AKA: WAZ
DVD review (region 1)
Directed by Tom Shankland
Starring Stellan Skarsgård, Melissa George, Selma Blair, Tom Hardy, Paul Kaye
Release date 12 August 2008
New York cops Eddie (Skarsgård) and Helen (George) track down a killer who has a unique modus operandi. The victim is tortured, and the only way to make the pain stop is to flick a switch that kills somebody they love…
Although director Tom Shankland tells us on the ‘Making of’ doc how he wanted The Killing Gene to have a very different visual style to that of Se7en, his film is heavily influenced by David Fincher’s serial killer flick, with a few additional Saw-style scenes of clever-clever torture.
It sounds tired and generic, but this downbeat thriller is actually surprising intelligent, offering an intriguing modus operandi, murky morality and fine world-weary performances from Stellan Skarsgård and Melissa George.
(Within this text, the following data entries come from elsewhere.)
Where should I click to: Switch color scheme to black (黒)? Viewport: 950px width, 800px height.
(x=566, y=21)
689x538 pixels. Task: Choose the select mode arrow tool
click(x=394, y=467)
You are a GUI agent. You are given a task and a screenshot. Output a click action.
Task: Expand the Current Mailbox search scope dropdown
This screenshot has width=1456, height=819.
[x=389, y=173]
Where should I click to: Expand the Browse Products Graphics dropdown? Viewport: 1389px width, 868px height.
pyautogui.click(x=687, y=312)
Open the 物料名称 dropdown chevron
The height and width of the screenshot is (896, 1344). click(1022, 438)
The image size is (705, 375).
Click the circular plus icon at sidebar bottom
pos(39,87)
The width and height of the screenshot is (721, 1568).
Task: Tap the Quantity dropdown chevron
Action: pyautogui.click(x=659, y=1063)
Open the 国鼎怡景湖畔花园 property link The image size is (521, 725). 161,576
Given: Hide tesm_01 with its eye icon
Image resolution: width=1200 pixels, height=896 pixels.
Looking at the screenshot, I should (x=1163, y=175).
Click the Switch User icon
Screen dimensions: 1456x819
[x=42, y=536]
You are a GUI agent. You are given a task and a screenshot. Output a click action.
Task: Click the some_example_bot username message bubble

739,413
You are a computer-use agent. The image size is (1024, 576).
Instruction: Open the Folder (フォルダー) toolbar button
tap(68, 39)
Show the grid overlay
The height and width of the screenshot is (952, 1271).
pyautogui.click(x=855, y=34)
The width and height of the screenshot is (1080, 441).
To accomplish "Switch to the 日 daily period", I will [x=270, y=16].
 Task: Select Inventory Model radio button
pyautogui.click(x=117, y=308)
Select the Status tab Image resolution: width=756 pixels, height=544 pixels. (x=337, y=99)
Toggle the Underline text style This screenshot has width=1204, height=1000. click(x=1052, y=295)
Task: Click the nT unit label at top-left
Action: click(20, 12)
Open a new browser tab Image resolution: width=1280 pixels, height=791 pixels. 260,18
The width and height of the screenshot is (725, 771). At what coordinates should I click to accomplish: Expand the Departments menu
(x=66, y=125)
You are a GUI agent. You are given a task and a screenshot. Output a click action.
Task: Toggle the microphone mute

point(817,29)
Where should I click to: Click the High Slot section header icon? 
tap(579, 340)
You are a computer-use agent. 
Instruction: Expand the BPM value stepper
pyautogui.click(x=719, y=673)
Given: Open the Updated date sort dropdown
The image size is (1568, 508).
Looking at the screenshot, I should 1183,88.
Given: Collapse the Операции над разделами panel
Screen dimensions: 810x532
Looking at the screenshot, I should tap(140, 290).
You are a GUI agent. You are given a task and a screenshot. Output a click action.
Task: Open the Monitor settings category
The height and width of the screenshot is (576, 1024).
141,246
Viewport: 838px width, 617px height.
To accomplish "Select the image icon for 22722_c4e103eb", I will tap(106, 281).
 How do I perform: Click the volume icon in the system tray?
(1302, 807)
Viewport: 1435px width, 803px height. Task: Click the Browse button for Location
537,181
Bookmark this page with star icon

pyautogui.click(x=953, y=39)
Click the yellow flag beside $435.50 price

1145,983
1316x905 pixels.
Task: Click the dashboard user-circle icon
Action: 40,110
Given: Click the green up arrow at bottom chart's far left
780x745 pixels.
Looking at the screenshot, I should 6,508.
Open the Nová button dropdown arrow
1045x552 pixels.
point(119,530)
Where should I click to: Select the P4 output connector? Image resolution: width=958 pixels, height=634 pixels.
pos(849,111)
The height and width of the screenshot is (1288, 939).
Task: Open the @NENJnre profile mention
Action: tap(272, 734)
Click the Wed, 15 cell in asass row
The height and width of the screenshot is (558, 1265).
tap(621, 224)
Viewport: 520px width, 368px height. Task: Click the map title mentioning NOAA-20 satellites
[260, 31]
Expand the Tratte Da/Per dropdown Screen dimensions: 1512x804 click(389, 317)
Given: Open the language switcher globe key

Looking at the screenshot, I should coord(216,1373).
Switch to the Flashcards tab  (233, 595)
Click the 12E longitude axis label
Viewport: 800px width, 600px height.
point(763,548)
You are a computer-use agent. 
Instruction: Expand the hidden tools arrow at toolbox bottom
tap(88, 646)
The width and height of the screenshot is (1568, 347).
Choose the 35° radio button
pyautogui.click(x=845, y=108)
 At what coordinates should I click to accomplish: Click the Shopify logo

If you’re wondering why there are so many British names in the line-up – including Tom Hardy, Paul Kaye and Ashley Waters – it’s because this is actually a British movie, set in New York but mostly filmed in the not-at-all-New-York-like Belfast. This doubling-up works surprisingly well, giving the city an appropriately disorientating feel, and the behind-the-scenes footage show how the filmmakers went about it. Shankland and writer Clive Bradley also give revealing accounts of the themes behind the movie, and there’s a scattering of deleted scenes. Matt McAllister
VERDICT: 7/10
It’s relentlessly downbeat and, frankly, just as improbable as a Saw movie, but The Killing Gene is a highly atmospheric and smart addition to the torture-horror sub-genre.